The researchers were unable to confirm whether Hongyu Medical had a supply of legitimate vaccine or planned to ship a counterfeit. Either scenario would be alarming in its own way. But what they found on Telegram seems much more clearly to have been pure scam. 

One seller found in a Telegram channel called Corona Virus Vaccines claimed to be based in Richmond, Virginia, and offered the Pfizer vaccine for $150 a vial. They charged $180 for Moderna. Overnight shipping within the US tacked on another $25, with a guarantee that the doses would be “ice packed.” (Both vaccines require ultra-cold storage for long periods, which has complicated distribution even for health authorities.) More damningly, the seller requested payment in the form of an iTunes gift card—a hallmark of scam deals—before finally agreeing to PayPal. 

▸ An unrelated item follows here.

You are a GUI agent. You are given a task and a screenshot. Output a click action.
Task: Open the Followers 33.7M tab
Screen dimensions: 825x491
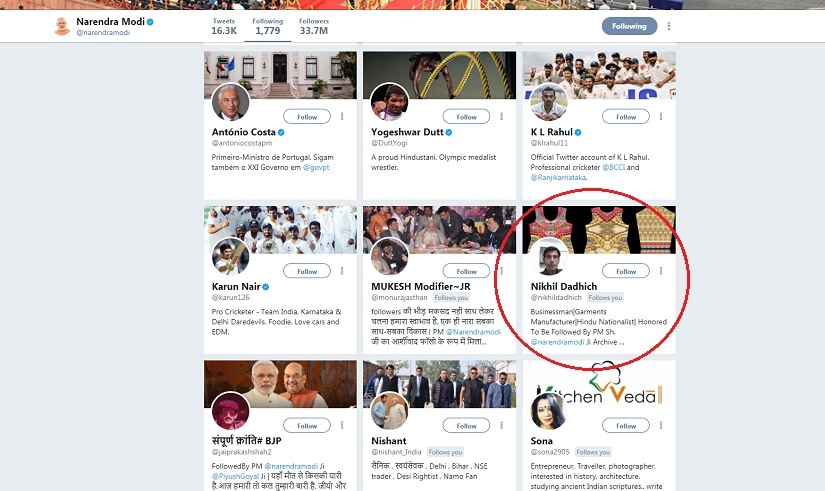pos(314,26)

The researchers went through with a purchase of alleged Pfizer vaccine on January 25, and immediately ran into more signs of fraud. The seller said that the vial would be shipped via “Delta Express,” with a link to a supposed airline website. While there is a Delta Express freight shipping company, and while Delta did operate a subsidiary of that name from 1996 to 2003, the “Delta Express” used by the vaccine sellers appears to be a fabricated entity. According to a WhoIs records search, the site was registered on December 16 of last year. It contains multiple misspellings and capitalization errors. And WIRED found that large chunks of its “About Us” page are copy and pasted from the sites of other, legitimate logistics businesses. A call to the Delta Express phone number redirected to a Google Voice mailbox, and an email to its listed contact address went unanswered. 

“It’s never a surprise to find scammers or black marketeers try to take advantage of a crisis. We see it every time. We see it in fundraising after a hurricane. We saw it early on in the Covid-19 crisis with the fraudulent sale of masks and other equipment,” says Tom Galvin, executive director of the Digital Citizens Alliance. “A typical person could be fooled by seeing this website, even with the mistakes it has on it, into thinking it’s legitimate.” 

Within a few days, the researchers received an email from Delta Express claiming that the shipment had cleared customs. More than a week later, they received a follow-up from the same address claiming that they needed to pay an additional $150 for insurance. The preferred method of payment: an iTunes gift card. 

While the process should set off multiple alarms, scammers have always specifically targeted desperate people who may be more inclined to ignore those warnings. At a time when vaccine availability and distribution is still far lagging demand, there’s no shortage of potential marks. The Telegram channel from which the researchers made their purchase is still active, with well over 4,000 members. Another Telegram channel that openly advertises vaccines for sale has nearly 100 members. Telegram was the most-downloaded app in the world in January, according to data from analytics company Sensor Tower; it surpassed 500 million active users that month as well. Telegram did not respond to a request for comment. 

“What we want to do is public awareness so that people realize that trying to look online—we get that they’re desperate—but trying to look online for a vaccine probably will not have a good outcome,“ says Galvin. “Any situation where you have someone trying to scam people only does more to undermine trust in the vaccine itself.”